» **Your goal**
Give the data again exactly as it appears.
===== Material for this task =====
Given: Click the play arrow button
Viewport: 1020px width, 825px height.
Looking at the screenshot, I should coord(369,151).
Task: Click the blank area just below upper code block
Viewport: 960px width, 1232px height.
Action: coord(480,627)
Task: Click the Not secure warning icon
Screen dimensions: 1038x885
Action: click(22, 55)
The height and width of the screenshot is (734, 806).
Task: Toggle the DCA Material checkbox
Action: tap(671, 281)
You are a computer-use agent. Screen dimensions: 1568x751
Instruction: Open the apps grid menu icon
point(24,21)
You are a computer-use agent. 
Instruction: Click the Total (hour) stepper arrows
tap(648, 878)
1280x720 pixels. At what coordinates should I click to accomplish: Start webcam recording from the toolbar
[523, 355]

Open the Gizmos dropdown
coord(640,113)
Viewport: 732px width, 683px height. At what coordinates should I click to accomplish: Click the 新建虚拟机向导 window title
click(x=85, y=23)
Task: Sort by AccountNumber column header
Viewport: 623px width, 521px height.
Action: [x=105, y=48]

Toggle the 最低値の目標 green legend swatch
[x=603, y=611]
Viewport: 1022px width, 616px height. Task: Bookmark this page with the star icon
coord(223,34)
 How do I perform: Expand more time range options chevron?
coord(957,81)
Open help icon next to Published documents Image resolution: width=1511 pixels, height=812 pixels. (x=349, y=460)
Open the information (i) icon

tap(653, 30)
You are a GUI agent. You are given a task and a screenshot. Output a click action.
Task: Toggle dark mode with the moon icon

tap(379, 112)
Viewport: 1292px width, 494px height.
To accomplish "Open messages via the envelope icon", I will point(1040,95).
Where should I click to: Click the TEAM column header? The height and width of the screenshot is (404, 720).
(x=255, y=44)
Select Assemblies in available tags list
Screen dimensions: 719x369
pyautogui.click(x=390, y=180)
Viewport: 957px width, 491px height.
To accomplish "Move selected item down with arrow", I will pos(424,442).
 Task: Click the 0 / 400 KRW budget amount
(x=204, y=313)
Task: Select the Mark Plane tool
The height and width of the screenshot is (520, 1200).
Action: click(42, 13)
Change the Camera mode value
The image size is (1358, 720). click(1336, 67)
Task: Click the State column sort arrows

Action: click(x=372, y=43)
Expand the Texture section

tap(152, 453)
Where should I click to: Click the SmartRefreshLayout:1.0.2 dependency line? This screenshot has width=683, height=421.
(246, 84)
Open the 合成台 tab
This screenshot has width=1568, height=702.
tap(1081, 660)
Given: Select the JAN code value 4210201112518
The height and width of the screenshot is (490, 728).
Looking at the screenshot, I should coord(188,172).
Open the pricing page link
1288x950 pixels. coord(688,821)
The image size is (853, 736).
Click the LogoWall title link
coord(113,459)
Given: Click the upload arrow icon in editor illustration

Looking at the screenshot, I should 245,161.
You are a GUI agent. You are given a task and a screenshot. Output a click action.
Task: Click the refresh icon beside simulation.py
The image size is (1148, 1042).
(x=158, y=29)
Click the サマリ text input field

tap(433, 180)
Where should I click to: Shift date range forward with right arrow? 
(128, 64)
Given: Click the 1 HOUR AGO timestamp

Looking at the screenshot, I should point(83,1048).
=====
» **Expected output**
Given: Click the play arrow button
Viewport: 1020px width, 825px height.
Looking at the screenshot, I should coord(369,151).
Task: Click the blank area just below upper code block
Viewport: 960px width, 1232px height.
Action: coord(480,627)
Task: Click the Not secure warning icon
Screen dimensions: 1038x885
Action: click(22, 55)
The height and width of the screenshot is (734, 806).
Task: Toggle the DCA Material checkbox
Action: tap(671, 281)
You are a computer-use agent. Screen dimensions: 1568x751
Instruction: Open the apps grid menu icon
point(24,21)
You are a computer-use agent. 
Instruction: Click the Total (hour) stepper arrows
tap(648, 878)
1280x720 pixels. At what coordinates should I click to accomplish: Start webcam recording from the toolbar
[523, 355]

Open the Gizmos dropdown
coord(640,113)
Viewport: 732px width, 683px height. At what coordinates should I click to accomplish: Click the 新建虚拟机向导 window title
click(x=85, y=23)
Task: Sort by AccountNumber column header
Viewport: 623px width, 521px height.
Action: [x=105, y=48]

Toggle the 最低値の目標 green legend swatch
[x=603, y=611]
Viewport: 1022px width, 616px height. Task: Bookmark this page with the star icon
coord(223,34)
 How do I perform: Expand more time range options chevron?
coord(957,81)
Open help icon next to Published documents Image resolution: width=1511 pixels, height=812 pixels. (x=349, y=460)
Open the information (i) icon

tap(653, 30)
You are a GUI agent. You are given a task and a screenshot. Output a click action.
Task: Toggle dark mode with the moon icon

tap(379, 112)
Viewport: 1292px width, 494px height.
To accomplish "Open messages via the envelope icon", I will point(1040,95).
Where should I click to: Click the TEAM column header? The height and width of the screenshot is (404, 720).
(x=255, y=44)
Select Assemblies in available tags list
Screen dimensions: 719x369
pyautogui.click(x=390, y=180)
Viewport: 957px width, 491px height.
To accomplish "Move selected item down with arrow", I will pos(424,442).
 Task: Click the 0 / 400 KRW budget amount
(x=204, y=313)
Task: Select the Mark Plane tool
The height and width of the screenshot is (520, 1200).
Action: click(42, 13)
Change the Camera mode value
The image size is (1358, 720). click(1336, 67)
Task: Click the State column sort arrows

Action: click(x=372, y=43)
Expand the Texture section

tap(152, 453)
Where should I click to: Click the SmartRefreshLayout:1.0.2 dependency line? This screenshot has width=683, height=421.
(246, 84)
Open the 合成台 tab
This screenshot has width=1568, height=702.
tap(1081, 660)
Given: Select the JAN code value 4210201112518
The height and width of the screenshot is (490, 728).
Looking at the screenshot, I should coord(188,172).
Open the pricing page link
1288x950 pixels. coord(688,821)
The image size is (853, 736).
Click the LogoWall title link
coord(113,459)
Given: Click the upload arrow icon in editor illustration

Looking at the screenshot, I should 245,161.
You are a GUI agent. You are given a task and a screenshot. Output a click action.
Task: Click the refresh icon beside simulation.py
The image size is (1148, 1042).
(x=158, y=29)
Click the サマリ text input field

tap(433, 180)
Where should I click to: Shift date range forward with right arrow? 
(128, 64)
Given: Click the 1 HOUR AGO timestamp

Looking at the screenshot, I should point(83,1048).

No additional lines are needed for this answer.